Clay,
When you are using storm-hdfs connector you need to package
core-site.xml and hdfs-site.xml form you cluster into your topology
jar . You can configure the storm-hdfs bolt to pass nameserviceID
HdfsBolt bolt = new HdfsBolt()
.withFsURL("hdfs://myNameserviceID")
.withFileNameFormat(fileNameformat)
.withRecordFormat(format)
.withRotationPolicy(rotationPolicy)
.withSynPolicy(syncPolicy);
The above is all that needed to use namenode HA with your storm-hdfs.
-Harsha
On Thu, Feb 19, 2015, at 08:58 AM, Bobby Evans wrote:
> Hadoop has lots of different configurations in core-site.xml,
> hdfs-site.xml, ... all of which eventually get loaded into the
> Configuration object used to create a FileSystem instance. There are so
> many different configurations related to security, HA, etc. that it is
> almost impossible for me to guess exactly which ones you need to have set
> correctly to make this work. Typically what we do for storm to be able
> to talk to HDFS is to package the complete set of configs that appear on
> a Hadoop Gateway with the topology jar when it is shipped.

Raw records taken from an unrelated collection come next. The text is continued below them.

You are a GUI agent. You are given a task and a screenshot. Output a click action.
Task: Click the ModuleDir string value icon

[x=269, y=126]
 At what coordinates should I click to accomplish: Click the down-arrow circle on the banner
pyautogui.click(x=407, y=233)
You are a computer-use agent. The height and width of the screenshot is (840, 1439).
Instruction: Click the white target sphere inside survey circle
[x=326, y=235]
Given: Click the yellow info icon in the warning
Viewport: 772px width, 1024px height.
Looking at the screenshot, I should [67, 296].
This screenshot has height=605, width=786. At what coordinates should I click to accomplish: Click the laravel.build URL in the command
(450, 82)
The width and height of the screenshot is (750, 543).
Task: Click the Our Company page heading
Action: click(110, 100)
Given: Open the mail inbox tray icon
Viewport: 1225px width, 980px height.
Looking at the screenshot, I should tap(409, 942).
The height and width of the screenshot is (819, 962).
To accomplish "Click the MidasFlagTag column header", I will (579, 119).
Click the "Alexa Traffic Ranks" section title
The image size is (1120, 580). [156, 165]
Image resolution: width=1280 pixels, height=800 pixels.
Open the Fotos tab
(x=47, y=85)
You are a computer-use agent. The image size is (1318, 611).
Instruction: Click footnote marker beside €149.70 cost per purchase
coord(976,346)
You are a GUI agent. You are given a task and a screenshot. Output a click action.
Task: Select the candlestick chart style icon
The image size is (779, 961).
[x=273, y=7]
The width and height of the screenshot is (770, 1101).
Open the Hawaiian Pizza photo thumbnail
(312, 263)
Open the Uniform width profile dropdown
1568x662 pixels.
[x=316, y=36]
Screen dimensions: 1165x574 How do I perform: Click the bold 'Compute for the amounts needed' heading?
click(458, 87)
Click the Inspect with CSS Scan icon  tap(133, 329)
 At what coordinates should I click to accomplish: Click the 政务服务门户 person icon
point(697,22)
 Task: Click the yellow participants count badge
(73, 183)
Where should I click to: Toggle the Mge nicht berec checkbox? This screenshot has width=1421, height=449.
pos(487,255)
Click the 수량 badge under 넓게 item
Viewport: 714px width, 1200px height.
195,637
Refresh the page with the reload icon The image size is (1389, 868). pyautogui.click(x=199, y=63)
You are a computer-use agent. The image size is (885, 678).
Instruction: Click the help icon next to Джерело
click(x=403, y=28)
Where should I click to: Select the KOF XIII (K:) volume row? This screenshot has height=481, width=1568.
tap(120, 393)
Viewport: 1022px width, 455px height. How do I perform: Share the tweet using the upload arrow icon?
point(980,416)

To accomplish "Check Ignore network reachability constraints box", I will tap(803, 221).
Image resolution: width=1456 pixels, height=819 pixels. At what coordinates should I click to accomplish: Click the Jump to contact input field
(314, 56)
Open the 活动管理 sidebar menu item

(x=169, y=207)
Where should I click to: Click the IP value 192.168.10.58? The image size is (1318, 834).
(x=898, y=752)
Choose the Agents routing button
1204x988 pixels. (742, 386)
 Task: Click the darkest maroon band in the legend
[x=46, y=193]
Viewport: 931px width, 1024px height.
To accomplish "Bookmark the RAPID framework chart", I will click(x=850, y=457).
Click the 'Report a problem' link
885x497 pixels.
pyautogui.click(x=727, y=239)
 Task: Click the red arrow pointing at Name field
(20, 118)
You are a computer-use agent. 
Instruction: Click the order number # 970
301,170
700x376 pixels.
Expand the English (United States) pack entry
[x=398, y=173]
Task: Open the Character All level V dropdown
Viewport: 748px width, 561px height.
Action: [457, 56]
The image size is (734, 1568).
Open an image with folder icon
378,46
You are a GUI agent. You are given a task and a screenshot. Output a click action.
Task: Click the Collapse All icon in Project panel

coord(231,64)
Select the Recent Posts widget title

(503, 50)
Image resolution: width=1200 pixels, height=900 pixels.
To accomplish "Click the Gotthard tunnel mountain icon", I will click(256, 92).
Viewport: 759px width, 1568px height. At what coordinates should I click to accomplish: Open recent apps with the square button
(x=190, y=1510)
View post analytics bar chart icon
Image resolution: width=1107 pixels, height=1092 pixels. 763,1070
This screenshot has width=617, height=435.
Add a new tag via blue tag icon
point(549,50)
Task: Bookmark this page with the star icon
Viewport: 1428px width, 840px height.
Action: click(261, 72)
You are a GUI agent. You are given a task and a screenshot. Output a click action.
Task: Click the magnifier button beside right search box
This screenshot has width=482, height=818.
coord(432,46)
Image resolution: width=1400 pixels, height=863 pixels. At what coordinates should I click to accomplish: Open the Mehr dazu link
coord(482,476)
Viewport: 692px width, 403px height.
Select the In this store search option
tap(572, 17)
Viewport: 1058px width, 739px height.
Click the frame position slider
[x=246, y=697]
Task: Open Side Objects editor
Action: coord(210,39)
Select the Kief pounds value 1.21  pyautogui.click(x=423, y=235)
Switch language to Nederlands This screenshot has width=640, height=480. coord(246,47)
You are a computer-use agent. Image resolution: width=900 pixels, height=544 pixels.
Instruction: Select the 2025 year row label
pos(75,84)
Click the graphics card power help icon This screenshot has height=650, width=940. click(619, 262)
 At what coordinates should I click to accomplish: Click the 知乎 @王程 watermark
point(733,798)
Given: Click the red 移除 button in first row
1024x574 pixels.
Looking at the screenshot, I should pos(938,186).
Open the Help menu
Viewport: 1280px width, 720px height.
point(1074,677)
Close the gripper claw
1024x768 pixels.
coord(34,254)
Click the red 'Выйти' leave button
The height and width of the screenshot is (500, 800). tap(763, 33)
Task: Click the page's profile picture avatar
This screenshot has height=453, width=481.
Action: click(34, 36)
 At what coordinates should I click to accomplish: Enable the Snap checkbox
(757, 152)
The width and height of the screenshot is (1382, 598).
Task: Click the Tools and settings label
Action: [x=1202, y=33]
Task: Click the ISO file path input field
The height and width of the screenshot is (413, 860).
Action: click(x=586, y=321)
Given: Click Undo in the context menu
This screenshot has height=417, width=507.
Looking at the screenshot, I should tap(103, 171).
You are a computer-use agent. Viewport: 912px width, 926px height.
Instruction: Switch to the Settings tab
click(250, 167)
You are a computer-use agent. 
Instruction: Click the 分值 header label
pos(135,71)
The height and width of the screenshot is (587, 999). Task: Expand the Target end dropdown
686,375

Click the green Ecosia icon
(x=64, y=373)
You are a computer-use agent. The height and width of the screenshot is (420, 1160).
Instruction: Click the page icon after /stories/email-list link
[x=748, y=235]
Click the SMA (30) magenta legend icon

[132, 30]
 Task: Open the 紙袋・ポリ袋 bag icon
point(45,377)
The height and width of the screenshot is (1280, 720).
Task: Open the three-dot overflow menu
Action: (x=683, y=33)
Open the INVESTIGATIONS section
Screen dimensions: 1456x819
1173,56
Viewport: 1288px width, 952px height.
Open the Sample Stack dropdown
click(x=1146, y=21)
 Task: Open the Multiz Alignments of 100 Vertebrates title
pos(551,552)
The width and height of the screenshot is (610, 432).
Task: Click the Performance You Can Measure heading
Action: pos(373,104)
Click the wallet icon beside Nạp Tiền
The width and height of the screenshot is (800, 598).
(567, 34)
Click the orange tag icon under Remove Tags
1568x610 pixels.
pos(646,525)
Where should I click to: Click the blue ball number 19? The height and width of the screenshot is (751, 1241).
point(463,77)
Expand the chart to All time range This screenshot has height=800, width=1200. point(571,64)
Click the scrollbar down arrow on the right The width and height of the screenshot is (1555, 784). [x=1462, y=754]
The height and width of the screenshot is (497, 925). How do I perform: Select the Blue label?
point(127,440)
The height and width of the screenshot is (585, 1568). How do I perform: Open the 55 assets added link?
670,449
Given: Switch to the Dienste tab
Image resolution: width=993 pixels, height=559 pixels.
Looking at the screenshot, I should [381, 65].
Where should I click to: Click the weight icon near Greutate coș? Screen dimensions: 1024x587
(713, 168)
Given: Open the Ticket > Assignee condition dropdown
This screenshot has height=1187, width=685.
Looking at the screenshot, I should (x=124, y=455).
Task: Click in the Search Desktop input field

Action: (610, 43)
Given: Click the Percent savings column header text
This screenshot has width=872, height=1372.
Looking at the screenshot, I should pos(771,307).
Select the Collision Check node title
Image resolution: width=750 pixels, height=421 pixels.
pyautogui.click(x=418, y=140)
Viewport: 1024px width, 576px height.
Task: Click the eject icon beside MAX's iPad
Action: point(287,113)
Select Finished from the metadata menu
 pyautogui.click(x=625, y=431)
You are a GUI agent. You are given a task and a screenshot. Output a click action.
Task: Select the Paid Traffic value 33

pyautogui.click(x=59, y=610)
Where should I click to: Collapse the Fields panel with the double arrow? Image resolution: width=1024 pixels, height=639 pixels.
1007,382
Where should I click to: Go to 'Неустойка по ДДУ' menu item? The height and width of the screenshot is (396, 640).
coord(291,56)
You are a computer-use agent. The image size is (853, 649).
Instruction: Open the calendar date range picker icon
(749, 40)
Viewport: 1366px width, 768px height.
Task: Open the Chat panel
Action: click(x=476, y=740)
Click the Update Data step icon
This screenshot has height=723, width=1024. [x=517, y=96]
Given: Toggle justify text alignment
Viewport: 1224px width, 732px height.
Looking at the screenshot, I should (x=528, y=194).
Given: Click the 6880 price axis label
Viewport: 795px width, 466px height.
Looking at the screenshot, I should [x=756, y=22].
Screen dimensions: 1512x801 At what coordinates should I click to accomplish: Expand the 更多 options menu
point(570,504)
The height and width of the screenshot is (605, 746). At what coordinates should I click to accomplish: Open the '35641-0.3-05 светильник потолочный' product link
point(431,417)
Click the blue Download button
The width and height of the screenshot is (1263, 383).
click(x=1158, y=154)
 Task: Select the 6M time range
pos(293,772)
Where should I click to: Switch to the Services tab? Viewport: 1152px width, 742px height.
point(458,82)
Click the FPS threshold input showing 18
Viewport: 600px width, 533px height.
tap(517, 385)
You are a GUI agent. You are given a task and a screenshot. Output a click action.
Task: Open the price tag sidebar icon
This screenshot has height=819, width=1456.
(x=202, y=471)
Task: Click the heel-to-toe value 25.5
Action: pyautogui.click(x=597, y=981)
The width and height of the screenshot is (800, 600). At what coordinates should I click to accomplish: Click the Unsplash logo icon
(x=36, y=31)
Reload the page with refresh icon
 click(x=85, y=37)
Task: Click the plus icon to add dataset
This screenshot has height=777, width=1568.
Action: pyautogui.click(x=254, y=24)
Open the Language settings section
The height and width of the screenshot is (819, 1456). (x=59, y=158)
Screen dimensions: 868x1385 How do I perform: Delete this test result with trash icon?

This
> guarantees that the config is the same as on the gateway and should
> behave the same way. You can also grab them from the name node or any of
> the hadoop compute nodes.
> This will work for the HdfsBolt that loads default configurations from the
> classpath before overriding them with any custom configurations you set for
> that bolt.
>
> - Bobby
>
>
> On Thursday, February 19, 2015 10:42 AM, clay teahouse
> <[email protected]> wrote:
>
>
> Bobby,What do you mean by client here? In this context, do you consider
> hdfsbolt a client? If yes, then which configuration you are referring
> to? I've seen the following, but I am not sure if I follow.
>
> - dfs.client.failover.proxy.provider.[nameservice ID] - the Java class
> that HDFS clients use to contact the Active NameNodeConfigure the name
> of the Java class which will be used by the DFS Client to determine
> which NameNode is the current Active, and therefore which NameNode is
> currently serving client requests. The only implementation which
> currently ships with Hadoop is the ConfiguredFailoverProxyProvider, so
> use this unless you are using a custom one. For example: <property>
> <name>dfs.client.failover.proxy.provider.mycluster</name>
>
> <value>org.apache.hadoop.hdfs.server.namenode.ha.ConfiguredFailoverProxyProvider</value>
> </property>
> thanks,Clay
>
> On Thu, Feb 19, 2015 at 8:38 AM, Bobby Evans
> <[email protected]> wrote:
>
> HDFS HA provides fail-over for the name node and the client determines
> which name node is the active one but should be completely transparent to
> you if the client is configured correctly.
> - Bobby
>
>
> On Thursday, February 19, 2015 6:47 AM, clay teahouse
> <[email protected]> wrote:
>
>
> Hi All,
> Has anyone used HdfsBolt with hdfs in HA mode? How would you determine
> which hdfs node is the active node?
>
> thanks
> Clay
>
>
>
>
>
>
>